Relever le challenge de l’augmentation de puissance requise
La loi relative à la transition énergétique pour la croissance verte prévoit en France que 7 millions de points de charge, dont 400 000 ouverts au public, soient installés d’ici 2030. Avec cet objectif et le développement de bornes de recharge rapides et ultra-rapides (de 50kW à 350kW), le besoin en puissance, si tous les VE venaient à charger simultanément, dépasserait largement la puissance disponible sur le réseau.
Ainsi installer un système de stockage par batteries dans des zones où la puissance disponible serait inférieure à la demande typique présente une réelle opportunité et contribue au déploiement des véhicules électriques en diminuant l’un des freins des utilisateurs.
Maximiser la rentabilité des bornes de recharge de véhicules électriques
À l’échelle d’une station de recharge, le manque de puissance disponible peut également se faire ressentir, dans ce cas cela induirait directement une baisse de rentabilité de la station, car il faudrait soit diminuer le nombre de voitures chargeant en simultané à pleine charge, soit diminuer leur puissance de charge et donc allonger la durée de la charge - diminuant ainsi le nombre de charges possibles sur une journée. Des travaux de redimensionnement de l’infrastructure du réseau électrique pourraient prendre jusqu’à deux ans pour être mis en œuvre ; un temps qu’un opérateur de bornes de recharge (CPO) qui souhaite conserver ou gagner des parts de marché ne peut pas perdre.
Ainsi, les CPO sont enclins à installer des solutions énergétiques flexibles et puissantes afin d’éviter des investissements massifs dans les infrastructures de réseaux électriques. Les systèmes de stockage d’énergie par batteries (BESS) représentent des solutions de choix car ils permettent de décupler simplement et rapidement, pour un coût maîtrisé, la puissance disponible d’un point de connexion réseau pour répondre aux pics de puissance générés par les recharges de véhicules électriques.

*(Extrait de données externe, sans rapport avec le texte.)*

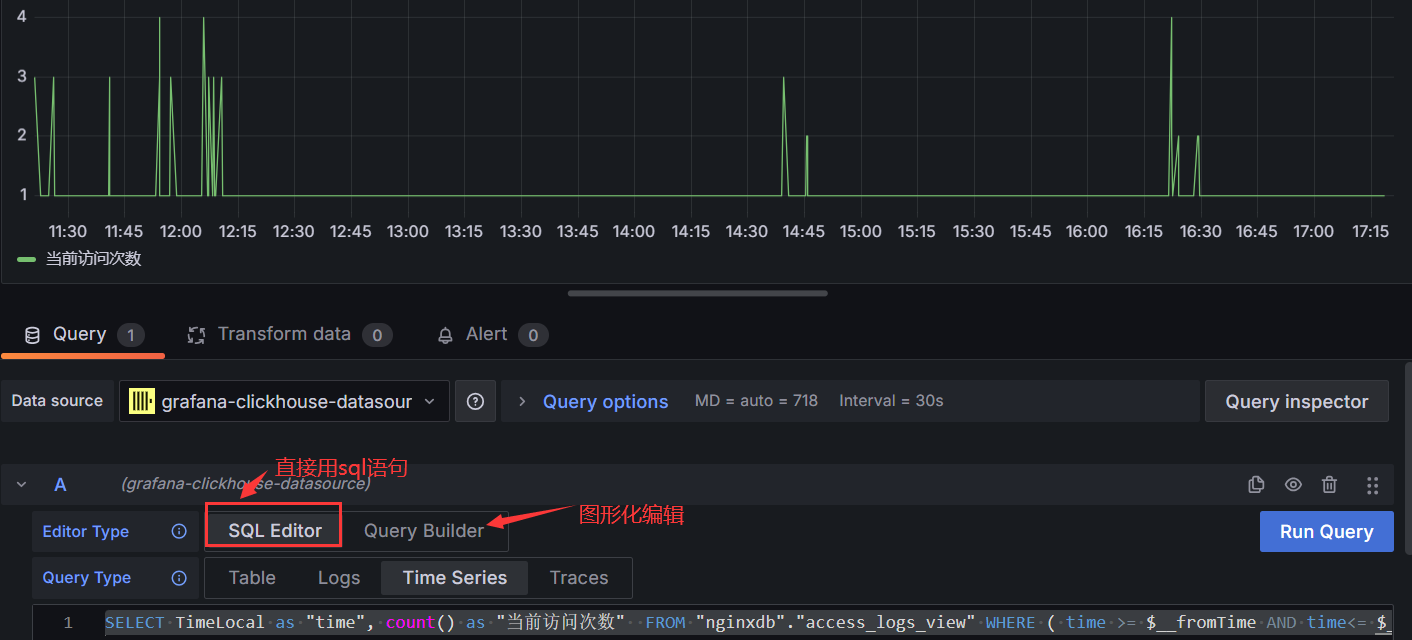Click the 当前访问次数 legend item
1412x640 pixels.
tap(93, 259)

En outre, des systèmes de stockage d’énergie transportables ont récemment fait leur apparition : il s’agit alors de livrer les BESS déjà câblés (pour la partie DC) et montés en usine sur une structure métallique. Cela permet un gain de temps considérable, le système est livré sur place et il ne reste plus qu’à connecter le réseau puis les interfaces de communication avant de pouvoir mettre le système en service. Celui-ci peut ensuite être déplacé d’un site à l’autre pour déployer rapidement la recharge en attendant les connexions au réseau, ou pour fournir des lieux touristiques saisonniers en IRVE abordables.
Stockage, photovoltaïque et pilotage : triptyque gagnant
Pour limiter encore davantage la dépendance au réseau, et proposer une énergie d’origine renouvelable, associer ces points de charge à des installations photovoltaïques (PV) est aujourd’hui une piste plus que crédible. En France, entre la loi ENR, imposant l’installation d’ombrières photovoltaïques sur les parkings des entreprises de 1 500 m² et plus, et la loi d’orientation des mobilités (LOM) qui impose des points de recharge pour les bâtiments tertiaires, industriels et de service public, l’association PV / Stockage / Bornes de recharge fait d’autant plus de sens. La consommation de l’énergie intermittente produite par les panneaux solaires est optimisée : le surplus d’énergie est stocké pendant les faibles demandes de pointe, puis libéré pour charger les véhicules électriques lors des périodes de demandes élevées. Enfin, pour optimiser au maximum une telle installation, il convient de recourir à des logiciels de pilotage qui pourront - entre autres - gérer la répartition de la puissance de charge disponible entre les différents véhicules. Avec une fine analyse des données, les opérateurs sont en mesure de stocker et d’utiliser l’énergie de manière stratégique afin de gérer les pics de demande sur le réseau, garantir le fonctionnement optimal des bornes et contribuer à la durabilité des stations de recharge.